# Recorded information:
--

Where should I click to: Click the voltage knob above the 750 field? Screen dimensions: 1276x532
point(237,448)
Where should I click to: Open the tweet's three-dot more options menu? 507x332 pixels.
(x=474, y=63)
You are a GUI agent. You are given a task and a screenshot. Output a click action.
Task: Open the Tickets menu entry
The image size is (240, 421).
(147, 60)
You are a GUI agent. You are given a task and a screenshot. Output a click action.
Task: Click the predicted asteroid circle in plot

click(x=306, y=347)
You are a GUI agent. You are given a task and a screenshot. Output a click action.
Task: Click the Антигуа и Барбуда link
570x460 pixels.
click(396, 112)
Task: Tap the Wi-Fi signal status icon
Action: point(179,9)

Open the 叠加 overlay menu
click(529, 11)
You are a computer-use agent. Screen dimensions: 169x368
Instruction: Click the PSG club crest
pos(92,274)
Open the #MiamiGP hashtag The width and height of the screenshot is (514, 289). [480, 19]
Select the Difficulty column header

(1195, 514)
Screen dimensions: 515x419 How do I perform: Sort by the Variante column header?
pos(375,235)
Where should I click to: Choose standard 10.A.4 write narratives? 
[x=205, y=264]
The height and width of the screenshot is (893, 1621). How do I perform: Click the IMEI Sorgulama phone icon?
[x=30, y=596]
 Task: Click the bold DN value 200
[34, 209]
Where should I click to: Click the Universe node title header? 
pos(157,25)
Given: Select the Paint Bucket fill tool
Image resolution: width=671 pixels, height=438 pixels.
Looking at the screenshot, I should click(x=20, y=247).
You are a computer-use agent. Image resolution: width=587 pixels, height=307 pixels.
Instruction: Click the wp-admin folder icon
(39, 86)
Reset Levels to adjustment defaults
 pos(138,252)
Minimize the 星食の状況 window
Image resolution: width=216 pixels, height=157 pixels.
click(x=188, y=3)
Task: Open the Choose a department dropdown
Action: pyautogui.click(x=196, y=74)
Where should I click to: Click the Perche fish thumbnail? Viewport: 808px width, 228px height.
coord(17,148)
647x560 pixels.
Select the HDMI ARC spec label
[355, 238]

--

# Problem description:
Give again, word for word, the records from their first line to the one with "Minimize the 星食の状況 window", and leave out all else.

# Response to the exercise:
Where should I click to: Click the voltage knob above the 750 field? Screen dimensions: 1276x532
point(237,448)
Where should I click to: Open the tweet's three-dot more options menu? 507x332 pixels.
(x=474, y=63)
You are a GUI agent. You are given a task and a screenshot. Output a click action.
Task: Open the Tickets menu entry
The image size is (240, 421).
(147, 60)
You are a GUI agent. You are given a task and a screenshot. Output a click action.
Task: Click the predicted asteroid circle in plot

click(x=306, y=347)
You are a GUI agent. You are given a task and a screenshot. Output a click action.
Task: Click the Антигуа и Барбуда link
570x460 pixels.
click(396, 112)
Task: Tap the Wi-Fi signal status icon
Action: point(179,9)

Open the 叠加 overlay menu
click(529, 11)
You are a computer-use agent. Screen dimensions: 169x368
Instruction: Click the PSG club crest
pos(92,274)
Open the #MiamiGP hashtag The width and height of the screenshot is (514, 289). [480, 19]
Select the Difficulty column header

(1195, 514)
Screen dimensions: 515x419 How do I perform: Sort by the Variante column header?
pos(375,235)
Where should I click to: Choose standard 10.A.4 write narratives? 
[x=205, y=264]
The height and width of the screenshot is (893, 1621). How do I perform: Click the IMEI Sorgulama phone icon?
[x=30, y=596]
 Task: Click the bold DN value 200
[34, 209]
Where should I click to: Click the Universe node title header? 
pos(157,25)
Given: Select the Paint Bucket fill tool
Image resolution: width=671 pixels, height=438 pixels.
Looking at the screenshot, I should click(x=20, y=247).
You are a computer-use agent. Image resolution: width=587 pixels, height=307 pixels.
Instruction: Click the wp-admin folder icon
(39, 86)
Reset Levels to adjustment defaults
 pos(138,252)
Minimize the 星食の状況 window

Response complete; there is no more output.